Sen. Lamar Alexander (R-Tenn.) introduced a bill that would give states the option to allow people to use Obamacare premium subsidies for plans offered off exchanges in 2017. It would also waive the individual mandate in those states. He said this idea or something similar would be part of a larger plan to transition away from the current health care system.
“First, we need relief for people who won’t be able to buy insurance in 2017. Long-term, we need to find some way to reform and restructure the health care law so Americans can buy a lower-cost health insurance plan that meets their budget and meets their needs,” Alexander said. “Long-term, regardless of who the president is, we have to change the health care law. We have to replace Obamacare as rapidly as we can.”
Sen. John Barrasso of Wyoming, the No. 4 Republican in the Senate and the caucus’s chief anti-Obamacare messenger, said he won’t support what Clinton has put forward so far. He said he supporting Trump partially because he believes the candidate would sign a repeal of the ACA.
“I will work with anybody on Obamacare who wants to provide patients more freedom and flexibility and states more opportunities. But I will oppose anybody who their answer is more Obamacare with more federal government involvement. People need relief,” Barrasso said. “That’s the way she’s been speaking when she talks about protect and improve.”
Although Republicans generally assume Trump would work with them to repeal the health care law — and the candidate has said he would do so — it’s up in the air as to how, exactly, he would replace it. While Clinton has put forward a comprehensive set of health care policies, Trump has been relatively mum on the subject.
This isn’t lost on Democrats, who have maintained that Republicans have never offered a viable alternative to Obamacare.
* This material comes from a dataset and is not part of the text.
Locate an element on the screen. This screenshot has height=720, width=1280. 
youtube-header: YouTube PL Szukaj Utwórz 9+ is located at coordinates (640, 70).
“I have no idea what Donald Trump thinks about the Affordable Care Act. He virtually never talks about it. When he does, he uses some of the same rhetoric as Republicans who want to repeal it. I imagine Trump would just ignore it,” said Sen. Chris Murphy.
The Connecticut Democrat added that this lack of policy detail isn’t limited to just health care.
“What if he has a treasure trove of hidden plans for every problem that faces America, and he’s going to reveal them all to us after the election?” Murphy said, tongue in cheek. “What if there’s been like a million policy people quietly and secretly working on everything from the Affordable Care Act to defeating ISIS and we just haven’t been wise to it?”